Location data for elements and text

--- Start ---

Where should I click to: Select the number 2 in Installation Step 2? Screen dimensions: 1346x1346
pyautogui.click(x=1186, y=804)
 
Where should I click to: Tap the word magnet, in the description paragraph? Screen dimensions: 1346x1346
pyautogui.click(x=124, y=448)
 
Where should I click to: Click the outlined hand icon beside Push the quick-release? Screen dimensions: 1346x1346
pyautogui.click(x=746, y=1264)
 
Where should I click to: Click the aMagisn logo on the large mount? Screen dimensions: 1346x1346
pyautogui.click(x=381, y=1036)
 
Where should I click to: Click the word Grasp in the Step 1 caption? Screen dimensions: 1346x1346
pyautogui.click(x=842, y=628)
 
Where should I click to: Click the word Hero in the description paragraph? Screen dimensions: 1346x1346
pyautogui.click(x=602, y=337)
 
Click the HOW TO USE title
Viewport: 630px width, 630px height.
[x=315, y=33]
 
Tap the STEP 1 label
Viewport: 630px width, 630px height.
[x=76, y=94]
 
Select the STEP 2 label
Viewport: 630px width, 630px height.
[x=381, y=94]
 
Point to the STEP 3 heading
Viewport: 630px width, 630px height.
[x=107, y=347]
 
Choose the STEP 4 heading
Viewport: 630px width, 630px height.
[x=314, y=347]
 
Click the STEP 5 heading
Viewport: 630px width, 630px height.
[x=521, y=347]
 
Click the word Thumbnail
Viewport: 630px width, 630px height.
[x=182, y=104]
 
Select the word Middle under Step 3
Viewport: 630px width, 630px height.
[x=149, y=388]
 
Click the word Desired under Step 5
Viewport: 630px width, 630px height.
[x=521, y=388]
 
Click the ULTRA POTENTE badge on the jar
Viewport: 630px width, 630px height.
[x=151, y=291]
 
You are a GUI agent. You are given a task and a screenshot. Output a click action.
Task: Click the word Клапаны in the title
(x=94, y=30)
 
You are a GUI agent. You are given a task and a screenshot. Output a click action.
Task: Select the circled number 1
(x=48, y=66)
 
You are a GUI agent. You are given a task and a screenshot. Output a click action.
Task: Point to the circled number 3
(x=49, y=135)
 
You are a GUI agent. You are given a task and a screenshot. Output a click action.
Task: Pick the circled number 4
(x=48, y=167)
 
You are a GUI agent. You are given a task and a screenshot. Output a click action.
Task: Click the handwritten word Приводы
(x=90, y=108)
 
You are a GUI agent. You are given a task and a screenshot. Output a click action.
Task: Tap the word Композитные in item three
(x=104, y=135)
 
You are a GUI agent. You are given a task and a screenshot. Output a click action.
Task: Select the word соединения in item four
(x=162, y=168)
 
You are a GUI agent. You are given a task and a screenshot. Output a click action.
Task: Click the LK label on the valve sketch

--- End ---

AIM OF THE TASK: Put the lines of the items into a JSON list of strings, one string per line with blank lines left out, starting at the very beginning of the items and ending at the line containing "pyautogui.click(x=842, y=628)", both included.

THE RESPONSE:
[
  "Where should I click to: Select the number 2 in Installation Step 2? Screen dimensions: 1346x1346",
  "pyautogui.click(x=1186, y=804)",
  "Where should I click to: Tap the word magnet, in the description paragraph? Screen dimensions: 1346x1346",
  "pyautogui.click(x=124, y=448)",
  "Where should I click to: Click the outlined hand icon beside Push the quick-release? Screen dimensions: 1346x1346",
  "pyautogui.click(x=746, y=1264)",
  "Where should I click to: Click the aMagisn logo on the large mount? Screen dimensions: 1346x1346",
  "pyautogui.click(x=381, y=1036)",
  "Where should I click to: Click the word Grasp in the Step 1 caption? Screen dimensions: 1346x1346",
  "pyautogui.click(x=842, y=628)"
]